A conquista representa um passo em frente na utilidade do mapeamento do hidrogénio.
“O hidrogênio neutro é um dos principais ingredientes para a compreensão de como as galáxias se formam e evoluem”, disse no comunicado Zhaoting Chen, da Universidade de Edimburgo, membro da equipe. “Com o mapeamento de intensidade, não precisamos de detectar cada galáxia individual. Em vez disso, podemos medir o sinal colectivo do hidrogénio através de grandes volumes cósmicos, dando-nos uma nova forma de estudar tanto a evolução das galáxias como a distribuição subjacente da matéria no Universo.”
Futuras pesquisas cosmológicas poderiam se beneficiar muito com o avanço do mapeamento do hidrogênio. Este será um factor importante quando o Observatório Square Kilometer Array (SKAO), actualmente em construção na região de Murchison, na Austrália Ocidental, e na região de Karoo, na África do Sul.
“O MeerKAT continua a abrir novas janelas para a cosmologia”, disse Laura Wolz, membro da equipe, da Universidade de Manchester, no Reino Unido, no comunicado. “O facto de este sinal poder ser extraído de observações que não foram originalmente concebidas para mapeamento de intensidade de hidrogénio é muito encorajador. Mostra o enorme valor científico dos dados do MeerKAT e aponta o caminho para futuras observações com o SKAO.”

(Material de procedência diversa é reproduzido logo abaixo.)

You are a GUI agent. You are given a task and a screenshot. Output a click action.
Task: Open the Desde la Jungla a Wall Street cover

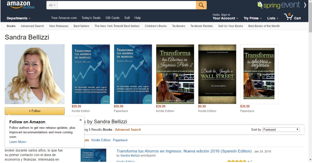click(x=217, y=74)
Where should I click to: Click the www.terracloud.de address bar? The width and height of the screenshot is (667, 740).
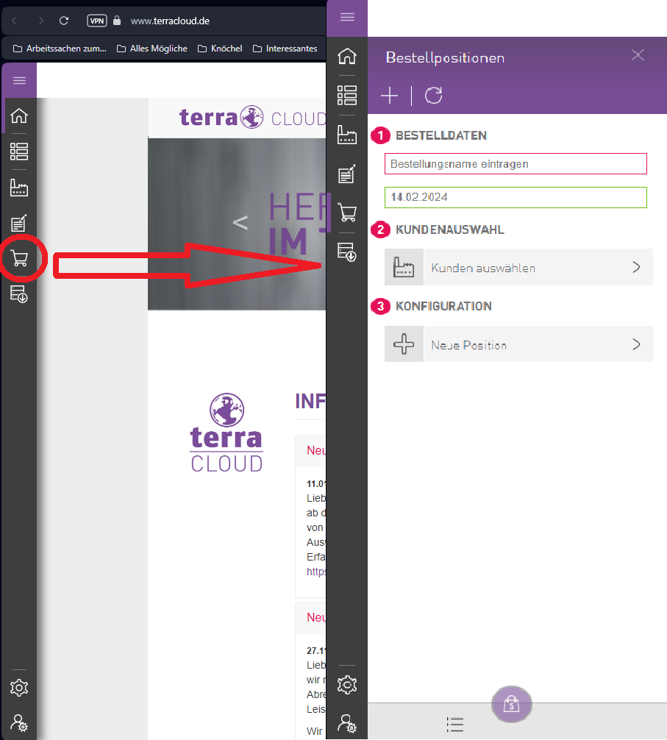pos(170,21)
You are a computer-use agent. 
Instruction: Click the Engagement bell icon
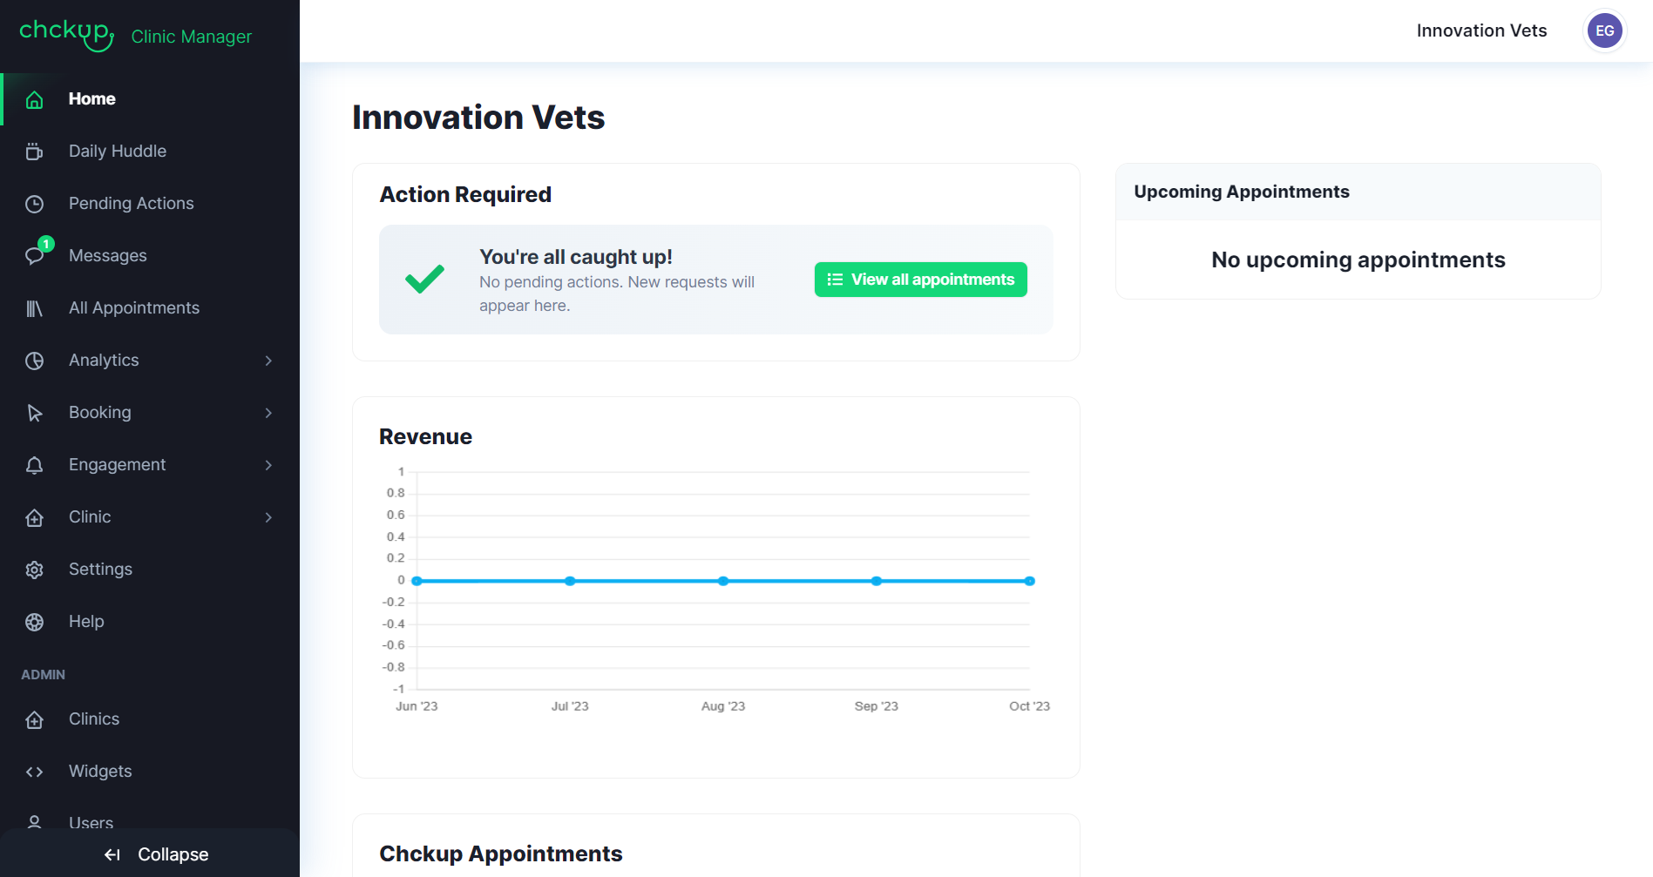[x=35, y=465]
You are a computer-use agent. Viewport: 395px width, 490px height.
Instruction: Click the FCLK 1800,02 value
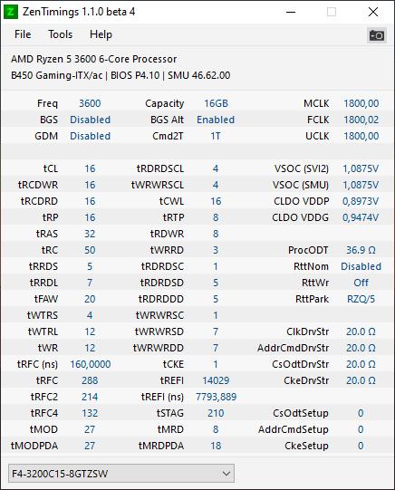(361, 120)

A equipa irá agora concentrar-se na recolha de mais observações com o MeerKAT que cubram áreas maiores do céu durante longos períodos de tempo. Isto deverá fornecer aos astrónomos mapas de hidrogénio ainda mais detalhados que poderão, com o tempo, ajudar a compreender como as maiores estruturas do cosmos tomaram forma ao longo de milhares de milhões de anos.
“Este foi um processo de análise de dados desafiador, exigindo uma compreensão detalhada das muitas fontes de contaminação que podem afetar uma medição tão fraca”, disse no comunicado Mario G. Santos, membro da equipe da Universidade de Western Cape, Austrália. “É particularmente notável que os dados utilizados neste estudo tenham sido obtidos em 2018, quando o MeerKAT tinha apenas iniciado as operações científicas.
“Existe agora um rico tesouro de dados do MeerKAT esperando para serem explorados com este método.”
A pesquisa da equipe foi publicada na edição de julho da As cartas do jornal astrofísico.